Timeframe Prediction
1. Let's restate the problem: We want to predict the value of a smaller time frame within a larger time frame based on the smaller frame's value before the larger frame ends, considering overlapping time frames and exceptions.
2. This is a problem of time series analysis and conditional prediction, often addressed using concepts like conditional expectation and correlation in statistics.
3. A common mathematical tool is the concept of conditional expectation: $$E[X_s \mid X_l]$$ where $X_s$ is the value of the smaller time frame and $X_l$ is the value of the larger time frame.

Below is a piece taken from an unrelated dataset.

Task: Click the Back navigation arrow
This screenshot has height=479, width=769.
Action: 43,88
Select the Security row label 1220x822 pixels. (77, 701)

4. If the smaller time frame's value is small before the larger time frame ends, and if the two are positively correlated, then the expected value of the smaller time frame can be predicted to be positive or negative accordingly.
5. However, overlapping time frames introduce dependencies that complicate direct prediction. One approach is to model the joint distribution of $X_s$ and $X_l$ and use Bayesian inference or regression models to predict $X_s$ given partial information about $X_l$.
6. There is no single "rule" but rather statistical models such as autoregressive models, Kalman filters, or machine learning models that can incorporate overlapping time frames and exceptions to improve prediction accuracy.
7. In summary, the mathematical framework involves conditional expectation and correlation, but practical prediction requires statistical or machine learning models tailored to the data and overlap structure.
Final answer: There is no simple closed-form rule, but conditional expectation and statistical modeling provide the mathematical basis for predicting smaller time frame values within larger overlapping time frames.